Nouveaux marqueurs diagnostiques du mésothéliome pleural malin

  • Le nombre croissant de cas de mésothéliome pleural malin (MPM) représente un réel problème de santé publique. Le pronostic de cette tumeur reste extrêmement défavorable et son diagnostic est généralement posé à un stade avancé de la maladie, lorsqu'un traitement curatif n'est plus envisageable. Pour espérer une augmentation significative de la survie des patients atteints de MPM, un diagnostic précoce est nécessaire. Plusieurs marqueurs sériques ont été précédemment proposés, mais aucun n'était suffisamment sensible ou spécifique pour être utilisable en routine. Plus récemment, la mésothéline et l'ostéopontine ont été proposées comme marqueurs du MPM. Les auteurs présentent une revue des données récentes concernant l'utilisation de ces deux marqueurs dans le diagnostic et le suivi au cours du traitement du MPM. La mésothéline soluble semble être un marqueur spécifique du MPM de type épithélioïde. En revanche, malgré une très bonne sensibilité du dosage sanguin de l'ostéopontine, sa faible spécificité rend son usage peu intéressant en pratique. Cependant, les données disponibles actuellement sont encore insuffisantes pour pouvoir recommander l'utilisation de ces marqueurs en routine.

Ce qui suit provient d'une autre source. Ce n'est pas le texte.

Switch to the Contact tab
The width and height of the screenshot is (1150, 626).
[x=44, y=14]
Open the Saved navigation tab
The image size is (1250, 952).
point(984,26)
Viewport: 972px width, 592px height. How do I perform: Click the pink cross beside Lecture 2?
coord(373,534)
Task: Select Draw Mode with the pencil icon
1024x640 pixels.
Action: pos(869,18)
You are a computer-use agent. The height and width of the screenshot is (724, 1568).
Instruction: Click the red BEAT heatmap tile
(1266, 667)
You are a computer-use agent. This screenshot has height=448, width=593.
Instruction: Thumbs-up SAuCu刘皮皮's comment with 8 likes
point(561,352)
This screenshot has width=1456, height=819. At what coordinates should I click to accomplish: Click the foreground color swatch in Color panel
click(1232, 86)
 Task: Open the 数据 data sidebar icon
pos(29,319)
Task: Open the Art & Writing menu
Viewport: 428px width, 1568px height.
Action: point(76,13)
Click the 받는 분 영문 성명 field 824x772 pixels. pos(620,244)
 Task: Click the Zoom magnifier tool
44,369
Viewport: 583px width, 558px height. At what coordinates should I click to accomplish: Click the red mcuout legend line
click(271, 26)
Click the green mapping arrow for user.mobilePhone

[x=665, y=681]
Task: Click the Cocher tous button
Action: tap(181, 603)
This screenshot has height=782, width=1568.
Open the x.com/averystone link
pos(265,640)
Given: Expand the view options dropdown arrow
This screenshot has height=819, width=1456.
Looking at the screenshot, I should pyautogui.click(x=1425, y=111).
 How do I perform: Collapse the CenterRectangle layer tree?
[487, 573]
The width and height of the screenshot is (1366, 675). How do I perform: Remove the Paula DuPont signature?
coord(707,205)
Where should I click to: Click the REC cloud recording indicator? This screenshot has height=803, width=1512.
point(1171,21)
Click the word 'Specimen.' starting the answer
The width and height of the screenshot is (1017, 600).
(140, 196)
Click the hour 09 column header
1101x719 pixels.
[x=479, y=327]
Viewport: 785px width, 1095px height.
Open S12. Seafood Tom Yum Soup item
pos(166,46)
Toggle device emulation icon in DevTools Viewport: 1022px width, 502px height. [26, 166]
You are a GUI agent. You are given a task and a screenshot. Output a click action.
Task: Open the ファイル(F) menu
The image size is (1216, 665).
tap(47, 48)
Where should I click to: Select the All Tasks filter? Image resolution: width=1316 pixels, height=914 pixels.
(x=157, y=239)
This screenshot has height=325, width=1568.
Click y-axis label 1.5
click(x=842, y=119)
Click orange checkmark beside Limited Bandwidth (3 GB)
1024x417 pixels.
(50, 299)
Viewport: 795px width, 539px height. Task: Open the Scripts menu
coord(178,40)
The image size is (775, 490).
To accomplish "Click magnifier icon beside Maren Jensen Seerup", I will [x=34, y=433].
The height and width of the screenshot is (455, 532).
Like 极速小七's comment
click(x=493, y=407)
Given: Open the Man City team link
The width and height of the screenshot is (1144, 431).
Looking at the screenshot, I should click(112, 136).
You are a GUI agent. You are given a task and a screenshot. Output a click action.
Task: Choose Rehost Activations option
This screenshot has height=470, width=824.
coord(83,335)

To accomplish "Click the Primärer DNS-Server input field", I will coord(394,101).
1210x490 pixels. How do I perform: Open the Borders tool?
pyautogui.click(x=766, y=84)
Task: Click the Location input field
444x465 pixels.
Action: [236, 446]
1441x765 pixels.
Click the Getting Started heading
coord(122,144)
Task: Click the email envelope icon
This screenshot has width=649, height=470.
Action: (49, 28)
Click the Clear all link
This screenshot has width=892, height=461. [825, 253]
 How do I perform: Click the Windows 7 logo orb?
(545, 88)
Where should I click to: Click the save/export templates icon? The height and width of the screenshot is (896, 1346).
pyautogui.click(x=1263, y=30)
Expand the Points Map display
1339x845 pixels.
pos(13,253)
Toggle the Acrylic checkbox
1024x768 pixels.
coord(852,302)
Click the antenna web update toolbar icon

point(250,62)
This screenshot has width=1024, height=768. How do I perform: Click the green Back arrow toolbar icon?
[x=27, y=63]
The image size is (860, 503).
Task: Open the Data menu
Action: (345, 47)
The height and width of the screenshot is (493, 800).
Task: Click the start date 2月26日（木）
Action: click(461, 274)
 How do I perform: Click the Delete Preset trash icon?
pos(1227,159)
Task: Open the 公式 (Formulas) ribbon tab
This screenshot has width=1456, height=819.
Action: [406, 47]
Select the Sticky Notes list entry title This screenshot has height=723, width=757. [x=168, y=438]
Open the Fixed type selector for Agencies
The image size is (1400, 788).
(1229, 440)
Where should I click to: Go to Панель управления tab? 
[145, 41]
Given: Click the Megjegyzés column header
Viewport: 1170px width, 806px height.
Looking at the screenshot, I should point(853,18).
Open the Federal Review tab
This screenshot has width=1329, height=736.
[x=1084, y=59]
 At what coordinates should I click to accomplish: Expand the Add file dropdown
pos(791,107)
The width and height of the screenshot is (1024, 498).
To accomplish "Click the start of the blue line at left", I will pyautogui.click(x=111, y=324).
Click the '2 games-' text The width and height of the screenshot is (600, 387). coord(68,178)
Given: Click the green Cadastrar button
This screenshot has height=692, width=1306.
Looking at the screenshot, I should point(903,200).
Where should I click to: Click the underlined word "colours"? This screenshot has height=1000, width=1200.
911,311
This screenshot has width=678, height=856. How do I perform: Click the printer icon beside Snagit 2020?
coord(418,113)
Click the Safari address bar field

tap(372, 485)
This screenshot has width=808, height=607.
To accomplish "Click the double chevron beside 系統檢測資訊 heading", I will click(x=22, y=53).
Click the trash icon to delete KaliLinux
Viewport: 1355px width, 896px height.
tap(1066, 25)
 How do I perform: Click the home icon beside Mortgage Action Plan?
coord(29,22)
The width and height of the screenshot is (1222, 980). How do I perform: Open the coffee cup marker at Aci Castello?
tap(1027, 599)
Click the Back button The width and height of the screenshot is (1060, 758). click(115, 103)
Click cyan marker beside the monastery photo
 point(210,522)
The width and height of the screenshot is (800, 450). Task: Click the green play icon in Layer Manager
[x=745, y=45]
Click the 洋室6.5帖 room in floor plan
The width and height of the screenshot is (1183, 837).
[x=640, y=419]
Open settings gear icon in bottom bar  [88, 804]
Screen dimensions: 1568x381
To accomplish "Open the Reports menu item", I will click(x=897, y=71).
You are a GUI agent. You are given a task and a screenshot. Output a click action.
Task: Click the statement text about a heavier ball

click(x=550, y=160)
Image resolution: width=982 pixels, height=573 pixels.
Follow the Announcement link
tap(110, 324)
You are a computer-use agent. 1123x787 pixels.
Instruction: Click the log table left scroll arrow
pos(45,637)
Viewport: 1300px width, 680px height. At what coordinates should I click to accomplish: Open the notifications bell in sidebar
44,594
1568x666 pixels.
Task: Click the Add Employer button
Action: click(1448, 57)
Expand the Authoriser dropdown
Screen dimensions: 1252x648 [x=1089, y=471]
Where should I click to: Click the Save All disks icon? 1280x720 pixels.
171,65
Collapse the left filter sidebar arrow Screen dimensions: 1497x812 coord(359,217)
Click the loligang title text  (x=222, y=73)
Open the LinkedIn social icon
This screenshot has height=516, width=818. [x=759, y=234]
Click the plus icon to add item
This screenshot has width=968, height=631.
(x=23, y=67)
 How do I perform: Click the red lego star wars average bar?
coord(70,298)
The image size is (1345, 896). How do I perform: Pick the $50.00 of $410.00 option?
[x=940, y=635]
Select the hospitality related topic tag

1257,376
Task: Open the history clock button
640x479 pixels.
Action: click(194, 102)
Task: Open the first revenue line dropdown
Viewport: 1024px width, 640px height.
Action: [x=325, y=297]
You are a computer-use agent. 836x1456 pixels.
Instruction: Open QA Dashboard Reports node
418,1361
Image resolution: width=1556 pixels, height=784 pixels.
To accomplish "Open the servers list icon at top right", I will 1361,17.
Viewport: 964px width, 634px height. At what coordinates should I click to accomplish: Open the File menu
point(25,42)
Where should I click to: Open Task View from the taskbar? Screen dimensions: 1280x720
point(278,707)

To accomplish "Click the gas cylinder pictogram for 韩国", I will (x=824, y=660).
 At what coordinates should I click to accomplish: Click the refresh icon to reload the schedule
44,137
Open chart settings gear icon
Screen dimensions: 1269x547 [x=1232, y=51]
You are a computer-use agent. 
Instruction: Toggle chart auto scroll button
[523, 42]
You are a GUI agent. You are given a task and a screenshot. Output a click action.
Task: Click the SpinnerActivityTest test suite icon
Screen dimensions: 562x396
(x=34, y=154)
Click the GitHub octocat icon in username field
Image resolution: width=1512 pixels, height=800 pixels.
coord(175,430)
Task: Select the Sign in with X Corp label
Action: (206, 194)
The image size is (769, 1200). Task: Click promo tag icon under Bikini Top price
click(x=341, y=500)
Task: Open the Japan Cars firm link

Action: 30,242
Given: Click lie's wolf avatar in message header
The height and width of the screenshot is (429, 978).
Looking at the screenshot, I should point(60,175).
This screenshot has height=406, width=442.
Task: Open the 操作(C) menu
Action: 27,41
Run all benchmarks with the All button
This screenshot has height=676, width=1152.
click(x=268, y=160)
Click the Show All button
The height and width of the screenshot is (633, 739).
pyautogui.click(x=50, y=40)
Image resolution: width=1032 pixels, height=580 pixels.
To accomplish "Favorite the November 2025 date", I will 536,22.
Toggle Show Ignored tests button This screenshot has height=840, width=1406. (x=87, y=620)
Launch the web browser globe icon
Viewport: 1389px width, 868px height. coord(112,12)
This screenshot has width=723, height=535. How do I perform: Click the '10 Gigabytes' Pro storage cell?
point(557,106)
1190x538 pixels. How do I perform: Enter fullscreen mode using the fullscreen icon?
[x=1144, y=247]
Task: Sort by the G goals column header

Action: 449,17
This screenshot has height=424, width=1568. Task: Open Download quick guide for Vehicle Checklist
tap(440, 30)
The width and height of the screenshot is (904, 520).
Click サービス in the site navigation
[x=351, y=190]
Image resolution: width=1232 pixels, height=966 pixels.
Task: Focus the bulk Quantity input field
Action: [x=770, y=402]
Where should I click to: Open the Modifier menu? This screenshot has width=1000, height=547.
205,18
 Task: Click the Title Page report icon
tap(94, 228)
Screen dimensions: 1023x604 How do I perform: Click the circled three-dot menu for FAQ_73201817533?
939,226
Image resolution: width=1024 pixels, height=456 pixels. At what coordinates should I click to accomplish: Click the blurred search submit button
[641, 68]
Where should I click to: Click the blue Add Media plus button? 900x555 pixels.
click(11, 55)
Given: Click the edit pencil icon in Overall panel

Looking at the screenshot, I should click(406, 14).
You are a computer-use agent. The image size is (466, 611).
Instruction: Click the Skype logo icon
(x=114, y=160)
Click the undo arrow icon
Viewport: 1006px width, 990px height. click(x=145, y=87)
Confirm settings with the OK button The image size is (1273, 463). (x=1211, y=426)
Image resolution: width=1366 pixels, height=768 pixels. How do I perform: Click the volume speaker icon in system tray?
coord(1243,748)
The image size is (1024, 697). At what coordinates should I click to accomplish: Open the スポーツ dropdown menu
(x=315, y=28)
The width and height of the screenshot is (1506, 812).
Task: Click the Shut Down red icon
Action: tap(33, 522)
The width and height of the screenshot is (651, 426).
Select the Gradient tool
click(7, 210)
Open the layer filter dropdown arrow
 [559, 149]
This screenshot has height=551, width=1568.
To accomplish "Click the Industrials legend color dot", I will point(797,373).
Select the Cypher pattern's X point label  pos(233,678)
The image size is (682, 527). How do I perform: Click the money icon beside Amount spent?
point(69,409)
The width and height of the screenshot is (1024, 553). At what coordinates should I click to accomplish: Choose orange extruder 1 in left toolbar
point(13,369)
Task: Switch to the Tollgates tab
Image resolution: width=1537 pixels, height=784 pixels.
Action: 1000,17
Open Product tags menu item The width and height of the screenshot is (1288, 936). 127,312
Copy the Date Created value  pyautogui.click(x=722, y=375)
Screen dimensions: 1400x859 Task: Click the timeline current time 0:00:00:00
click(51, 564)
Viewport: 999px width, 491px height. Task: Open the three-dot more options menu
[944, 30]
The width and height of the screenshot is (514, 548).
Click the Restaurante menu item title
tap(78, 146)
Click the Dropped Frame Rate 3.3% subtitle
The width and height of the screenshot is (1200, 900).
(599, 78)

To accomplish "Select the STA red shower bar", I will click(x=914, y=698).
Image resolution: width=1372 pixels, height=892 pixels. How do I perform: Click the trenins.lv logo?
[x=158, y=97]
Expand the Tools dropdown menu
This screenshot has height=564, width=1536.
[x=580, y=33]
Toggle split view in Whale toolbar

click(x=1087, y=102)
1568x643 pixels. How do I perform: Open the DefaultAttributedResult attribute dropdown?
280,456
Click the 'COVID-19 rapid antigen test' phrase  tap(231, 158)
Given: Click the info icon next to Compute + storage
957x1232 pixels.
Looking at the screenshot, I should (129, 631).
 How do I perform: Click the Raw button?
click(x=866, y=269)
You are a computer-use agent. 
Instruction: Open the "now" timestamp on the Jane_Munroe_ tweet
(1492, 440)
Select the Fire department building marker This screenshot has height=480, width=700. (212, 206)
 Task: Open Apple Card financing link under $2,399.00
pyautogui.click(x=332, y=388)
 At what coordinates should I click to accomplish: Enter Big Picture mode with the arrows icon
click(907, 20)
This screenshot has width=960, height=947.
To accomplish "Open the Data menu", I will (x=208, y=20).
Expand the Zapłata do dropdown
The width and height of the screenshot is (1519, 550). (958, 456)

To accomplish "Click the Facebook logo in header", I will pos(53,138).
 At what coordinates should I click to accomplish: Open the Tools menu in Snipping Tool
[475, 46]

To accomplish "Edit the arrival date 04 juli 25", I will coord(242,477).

  • Source : ncbi.nlm.nih.gov

Cancer environnemental : le mésothéliome pleural

  • Même si le mésothéliome pleural malin (MPM) reste une tumeur de mauvais pronostic, le corps médical s'est départi d'une attitude traditionnellement nihiliste et des avancées significatives sont ainsi régulièrement enregistrées dans de nombreux domaines : meilleure caractérisation histologique, apport de la thoracoscopie et des techniques modernes d'imagerie dans le bilan d'extension, compréhension de la carcinogenèse mésothéliale, identification de marqueurs biologiques potentiellement diagnostiques ou cibles thérapeutiques. La prise en charge du malade implique désormais la société française tout entière depuis la mise en place de procédures d'indemnisation. Surtout, une prise en charge plus volontaire et multidisciplinaire se dessine depuis la découverte de chimiothérapies capables d'améliorer la qualité de vie et de prolonger la survie, l'optimisation des techniques de radiothérapie et l'émergence du concept de traitement multimodal centré sur la pleuropneumonectomie élargie. Ces progrès suscitent des espoirs raisonnés mais aussi beaucoup d'incertitudes, car il n'existe encore aucun standard thérapeutique.

  • Source : ncbi.nlm.nih.gov

Métastases révélatrices de mésothéliomes malins du péritoine : difficultés diagnostiques à propos de deux cas et conduite à tenir

  • Le mésothéliome malin péritonéal (MMP) est une tumeur rare, rapidement agressive et de diagnostic parfois difficile. Nous présentons le cas de deux patientes ayant un mésothéliome malin péritonéal métastatique de localisation ganglionnaire pour l’une et hépatique pour l’autre, alors que les métastases ont été examinées avant la découverte de la tumeur primitive. Les profils morphologiques et immuno-histochimiques après relecture ont permis de porter le diagnostic de mésothéliome malin péritonéal. Nous discutons de la difficulté de différencier le MMP diffus de type épithélioïde de la métastase d’un adénocarcinome, surtout lorsque les métastases sont révélatrices de la maladie, ainsi que de l’intérêt diagnostique de l’utilisation de marqueurs mésothéliaux dans le cas de métastases de primitif inconnu.